Bible Verse Explanations and Resources


Isaiah 9:20

Adam Clarke
Bible Commentary

The flesh of his own arm "The flesh of his neighbor" - "Του βραχιονος του αδελφου αυτου, the Septuagint Alexand. Duplex versio, quarum altera legit רעו reo, quae vox extat, Jeremiah 6:21. Nam רע rea, αδελφος, Genesis 43:33. Recte ni fallor." - Secker. I add to this excellent remark, that the Chaldee manifestly reads רעו reo, his neighbor, not זרעו zeroo, his arm; for he renders it by קריביה karibeyh, his neighbor. And Jeremiah has the very same expression: יאכלו רעהו בשר ואיש veish besar reehu yochelu, "and every one shall eat the flesh of his neighbor," Jeremiah 19:9. This observation, I think, gives the true reading and sense of this place: and the context strongly confirms it by explaining the general idea by particular instances, in the following verse: "Every man shall devour the flesh of his neighbor;" that is, they shall harass and destroy one another. "Manasseh shall destroy Ephraim, and Ephraim, Manasseh;" which two tribes were most closely connected both in blood and situation as brothers and neighbors; "and both of them in the midst of their own dissensions shall agree in preying upon Judah." The common reading, "shall devour the flesh of his own arm," in connection with what follows, seems to make either an inconsistency, or an anticlimax; whereas by this correction the following verse becomes an elegant illustration of the foregoing. - L.

Albert Barnes
Notes on the Whole Bible

And he shall snatch - Hebrew, ‹He shall cut off.‘ Many have supposed that this refers to a state of famine; but others regard it as descriptive of a state of faction extending throughout the whole community, dissolving the most tender ties, arid producing a dissolution of all the bonds of life. The context Isaiah 9:19, Isaiah 9:21 shows, that the latter is meant; though it is not improbable that it would be attended with famine. When it is said that he ‹would cut off his right hand,‘ it denotes a condition of internal anarchy and strife.
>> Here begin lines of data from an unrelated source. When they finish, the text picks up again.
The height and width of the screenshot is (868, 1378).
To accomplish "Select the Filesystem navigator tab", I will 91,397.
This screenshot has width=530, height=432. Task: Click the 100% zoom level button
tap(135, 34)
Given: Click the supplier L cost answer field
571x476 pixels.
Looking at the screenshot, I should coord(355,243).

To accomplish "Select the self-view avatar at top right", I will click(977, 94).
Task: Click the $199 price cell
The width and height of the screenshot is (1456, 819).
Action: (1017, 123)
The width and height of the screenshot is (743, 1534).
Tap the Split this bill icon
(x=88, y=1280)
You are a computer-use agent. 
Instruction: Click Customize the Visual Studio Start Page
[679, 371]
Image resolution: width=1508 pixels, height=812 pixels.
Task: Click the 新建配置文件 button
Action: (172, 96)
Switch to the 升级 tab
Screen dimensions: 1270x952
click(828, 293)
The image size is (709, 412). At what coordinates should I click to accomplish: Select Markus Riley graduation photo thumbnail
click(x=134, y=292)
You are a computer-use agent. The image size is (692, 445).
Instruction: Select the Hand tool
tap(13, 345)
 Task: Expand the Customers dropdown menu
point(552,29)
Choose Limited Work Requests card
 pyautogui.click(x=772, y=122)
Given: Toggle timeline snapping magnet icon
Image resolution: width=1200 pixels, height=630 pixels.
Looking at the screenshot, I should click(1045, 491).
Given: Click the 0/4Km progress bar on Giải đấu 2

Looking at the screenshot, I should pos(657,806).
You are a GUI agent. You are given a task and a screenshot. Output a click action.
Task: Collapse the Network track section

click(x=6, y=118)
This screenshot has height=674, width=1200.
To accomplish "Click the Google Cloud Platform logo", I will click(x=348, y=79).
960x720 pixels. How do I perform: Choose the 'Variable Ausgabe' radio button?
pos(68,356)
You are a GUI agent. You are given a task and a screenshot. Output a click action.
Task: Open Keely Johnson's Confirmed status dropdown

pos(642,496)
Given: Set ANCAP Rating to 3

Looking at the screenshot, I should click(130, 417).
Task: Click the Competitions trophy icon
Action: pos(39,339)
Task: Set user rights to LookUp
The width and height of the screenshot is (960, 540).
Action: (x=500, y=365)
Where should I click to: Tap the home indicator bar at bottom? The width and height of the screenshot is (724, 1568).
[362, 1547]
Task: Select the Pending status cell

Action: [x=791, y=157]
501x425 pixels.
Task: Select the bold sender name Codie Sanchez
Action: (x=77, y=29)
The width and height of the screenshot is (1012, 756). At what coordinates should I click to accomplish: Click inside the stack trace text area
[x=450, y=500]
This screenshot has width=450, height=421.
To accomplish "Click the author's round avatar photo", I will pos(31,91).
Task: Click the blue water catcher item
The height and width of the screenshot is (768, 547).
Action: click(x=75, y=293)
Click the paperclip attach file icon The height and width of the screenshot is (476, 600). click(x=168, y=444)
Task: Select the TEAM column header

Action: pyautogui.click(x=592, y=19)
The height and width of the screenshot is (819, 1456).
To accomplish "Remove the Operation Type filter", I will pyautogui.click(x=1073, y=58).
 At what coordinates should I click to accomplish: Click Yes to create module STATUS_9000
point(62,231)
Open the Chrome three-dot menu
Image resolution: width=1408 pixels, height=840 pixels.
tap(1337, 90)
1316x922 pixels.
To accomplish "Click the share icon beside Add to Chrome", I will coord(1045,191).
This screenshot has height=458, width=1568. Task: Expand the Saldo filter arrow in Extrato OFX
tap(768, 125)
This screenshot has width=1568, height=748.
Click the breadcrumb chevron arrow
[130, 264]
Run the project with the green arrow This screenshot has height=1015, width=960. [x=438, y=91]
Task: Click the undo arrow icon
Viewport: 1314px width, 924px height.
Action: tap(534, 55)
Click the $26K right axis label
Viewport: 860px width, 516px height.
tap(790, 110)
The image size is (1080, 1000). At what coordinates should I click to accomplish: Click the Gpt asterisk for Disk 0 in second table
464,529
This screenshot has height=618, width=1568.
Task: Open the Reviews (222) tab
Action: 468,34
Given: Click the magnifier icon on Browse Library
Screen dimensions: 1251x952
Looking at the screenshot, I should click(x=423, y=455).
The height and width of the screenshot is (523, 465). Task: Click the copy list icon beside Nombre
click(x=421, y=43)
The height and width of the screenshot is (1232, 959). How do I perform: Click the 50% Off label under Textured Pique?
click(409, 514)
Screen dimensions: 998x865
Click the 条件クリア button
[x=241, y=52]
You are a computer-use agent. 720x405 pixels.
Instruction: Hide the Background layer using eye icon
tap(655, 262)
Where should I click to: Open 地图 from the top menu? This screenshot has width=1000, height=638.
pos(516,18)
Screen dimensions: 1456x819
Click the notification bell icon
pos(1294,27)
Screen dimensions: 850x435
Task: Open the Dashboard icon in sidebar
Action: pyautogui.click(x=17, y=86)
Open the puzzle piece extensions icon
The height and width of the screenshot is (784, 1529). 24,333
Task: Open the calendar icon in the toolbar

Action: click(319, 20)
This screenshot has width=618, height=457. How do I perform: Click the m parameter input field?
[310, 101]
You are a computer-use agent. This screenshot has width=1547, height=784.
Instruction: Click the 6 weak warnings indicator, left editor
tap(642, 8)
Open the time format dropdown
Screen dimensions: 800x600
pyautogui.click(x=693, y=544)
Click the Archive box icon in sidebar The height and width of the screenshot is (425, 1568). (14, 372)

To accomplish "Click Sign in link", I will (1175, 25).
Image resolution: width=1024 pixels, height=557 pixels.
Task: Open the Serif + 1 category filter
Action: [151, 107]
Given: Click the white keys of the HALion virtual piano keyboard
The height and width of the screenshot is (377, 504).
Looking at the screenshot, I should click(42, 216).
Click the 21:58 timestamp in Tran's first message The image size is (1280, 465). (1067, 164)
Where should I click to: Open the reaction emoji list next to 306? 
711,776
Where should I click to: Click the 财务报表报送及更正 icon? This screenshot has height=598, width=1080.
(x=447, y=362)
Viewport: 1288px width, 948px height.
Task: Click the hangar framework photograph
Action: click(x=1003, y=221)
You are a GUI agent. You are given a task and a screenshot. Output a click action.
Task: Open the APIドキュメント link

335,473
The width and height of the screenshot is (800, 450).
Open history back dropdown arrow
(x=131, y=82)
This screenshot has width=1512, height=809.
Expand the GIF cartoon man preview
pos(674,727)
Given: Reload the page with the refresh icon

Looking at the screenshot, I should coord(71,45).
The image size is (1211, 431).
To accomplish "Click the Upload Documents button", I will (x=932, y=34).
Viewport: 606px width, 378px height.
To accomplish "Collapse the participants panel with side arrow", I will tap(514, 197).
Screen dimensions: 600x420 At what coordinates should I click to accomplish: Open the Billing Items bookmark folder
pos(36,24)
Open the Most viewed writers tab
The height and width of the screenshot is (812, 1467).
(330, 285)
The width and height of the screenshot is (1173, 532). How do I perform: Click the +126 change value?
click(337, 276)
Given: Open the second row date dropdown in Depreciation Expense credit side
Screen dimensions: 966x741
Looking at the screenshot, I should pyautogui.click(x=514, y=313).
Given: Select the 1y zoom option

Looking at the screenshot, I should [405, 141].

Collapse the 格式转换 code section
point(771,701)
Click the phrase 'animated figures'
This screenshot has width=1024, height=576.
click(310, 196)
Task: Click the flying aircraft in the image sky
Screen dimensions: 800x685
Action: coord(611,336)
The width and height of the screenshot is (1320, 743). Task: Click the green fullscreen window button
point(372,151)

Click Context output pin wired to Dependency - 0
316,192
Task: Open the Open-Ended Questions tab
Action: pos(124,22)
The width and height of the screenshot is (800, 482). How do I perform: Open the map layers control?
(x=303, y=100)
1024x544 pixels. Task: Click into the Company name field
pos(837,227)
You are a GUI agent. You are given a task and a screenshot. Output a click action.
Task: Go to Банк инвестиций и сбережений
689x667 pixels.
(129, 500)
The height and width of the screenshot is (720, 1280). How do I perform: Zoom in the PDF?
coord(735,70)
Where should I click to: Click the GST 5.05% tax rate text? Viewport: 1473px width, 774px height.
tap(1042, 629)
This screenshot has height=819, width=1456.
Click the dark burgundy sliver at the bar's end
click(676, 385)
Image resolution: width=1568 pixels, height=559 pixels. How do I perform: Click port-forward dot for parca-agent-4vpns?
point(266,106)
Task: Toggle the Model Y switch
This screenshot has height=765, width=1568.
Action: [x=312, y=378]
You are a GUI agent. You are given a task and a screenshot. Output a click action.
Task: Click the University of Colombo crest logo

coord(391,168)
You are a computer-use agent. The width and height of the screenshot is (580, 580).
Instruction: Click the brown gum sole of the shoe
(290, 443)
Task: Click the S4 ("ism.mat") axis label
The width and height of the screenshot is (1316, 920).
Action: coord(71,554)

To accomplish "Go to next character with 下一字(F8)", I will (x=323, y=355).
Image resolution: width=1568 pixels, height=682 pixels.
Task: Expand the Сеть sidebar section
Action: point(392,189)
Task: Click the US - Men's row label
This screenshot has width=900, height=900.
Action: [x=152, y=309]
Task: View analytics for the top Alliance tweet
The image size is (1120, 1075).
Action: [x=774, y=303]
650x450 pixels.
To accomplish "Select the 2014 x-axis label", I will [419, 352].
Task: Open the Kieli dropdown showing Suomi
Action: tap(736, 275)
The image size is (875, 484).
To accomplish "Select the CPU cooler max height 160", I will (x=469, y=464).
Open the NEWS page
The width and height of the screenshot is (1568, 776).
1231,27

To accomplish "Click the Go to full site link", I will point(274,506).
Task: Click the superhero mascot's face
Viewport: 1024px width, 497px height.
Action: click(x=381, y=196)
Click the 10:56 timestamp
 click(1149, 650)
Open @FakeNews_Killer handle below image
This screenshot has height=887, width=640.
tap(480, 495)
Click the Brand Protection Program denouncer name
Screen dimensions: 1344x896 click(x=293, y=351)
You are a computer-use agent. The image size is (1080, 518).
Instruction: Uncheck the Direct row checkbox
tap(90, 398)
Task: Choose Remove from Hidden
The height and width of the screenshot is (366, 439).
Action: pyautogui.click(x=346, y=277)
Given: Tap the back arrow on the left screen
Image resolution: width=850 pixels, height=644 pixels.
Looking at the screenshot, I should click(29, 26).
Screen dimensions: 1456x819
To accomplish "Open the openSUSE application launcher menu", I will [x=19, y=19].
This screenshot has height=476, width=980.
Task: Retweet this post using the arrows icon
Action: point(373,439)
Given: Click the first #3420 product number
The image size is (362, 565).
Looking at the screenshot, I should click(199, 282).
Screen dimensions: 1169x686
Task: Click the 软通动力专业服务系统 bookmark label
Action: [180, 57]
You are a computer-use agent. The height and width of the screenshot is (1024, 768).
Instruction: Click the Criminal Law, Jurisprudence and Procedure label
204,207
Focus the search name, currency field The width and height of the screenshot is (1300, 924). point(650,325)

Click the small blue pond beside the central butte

And be hungry - And not be satisfied. Such would be his rage, and his desire of blood, that he would be insatiable. The retarder of those on one side of him would not appease his insatiable wrath. His desire of carnage would be so great that it would be like unappeased hunger.

And he shall eat - The idea here is that of contending factions excited by fury, rage, envy, hatred, contending in mingled strife, and spreading death with insatiable desire everywhere around them.

They shall eat - Not literally; but “shall destroy.” To eat the flesh of anyone, denotes to seek one‘s life, and is descriptive of blood-thirsty enemies; Psalm 27:2: ‹When the wicked, even mine enemies and foes, came upon me to eat up my flesh, they stumbled and fell;‘ Job 19:22:

Why do ye persecute me as God,

And are not satisfied with my flesh?

Compare Deuteronomy 7:16; Jeremiah 10:25; Jeremiah 30:15; Jeremiah 50:17; Hosea 7:7; see Ovid‘s Metam. 8,867:

Ipse suos artus lacero divellere morsu

Coepit; et infelix minuendo corpus alebat.

The flesh of his own arm - The Chaldee renders this, ‹Each one shall devour the substance of his neighbor.‘ Lowth proposes to read it, ‹The flesh of his neighbor.‘ but without sufficient authority. The expression denotes a state of dreadful faction - where the ties of most intimate relationship would be disregarded, represented, here by the appalling figure of a man‘s appetite being so rabid that he would seize upon and devour his own flesh. So, in this state of faction and discord, the rage would be so great that people would destroy those who were, as it were, their own flesh, that is, their nearest kindred and friends.

Matthew Henry
Concise Bible Commentary
Those are ripening apace for ruin, whose hearts are unhumbled under humbling providences. For that which God designs, in smiting us, is, to turn us to himself; and if this point be not gained by lesser judgments, greater may be expected. The leaders of the people misled them. We have reason to be afraid of those that speak well of us, when we do ill. Wickedness was universal, all were infected with it. They shall be in trouble, and see no way out; and when men's ways displease the Lord, he makes even their friends to be at war with them. God would take away those they thought to have help from. Their rulers were the head. Their false prophets were the tail and the rush, the most despicable. In these civil contests, men preyed on near relations who were as their own flesh. The people turn not to Him who smites them, therefore he continues to smite: for when God judges, he will overcome; and the proudest, stoutest sinner shall either bend or break.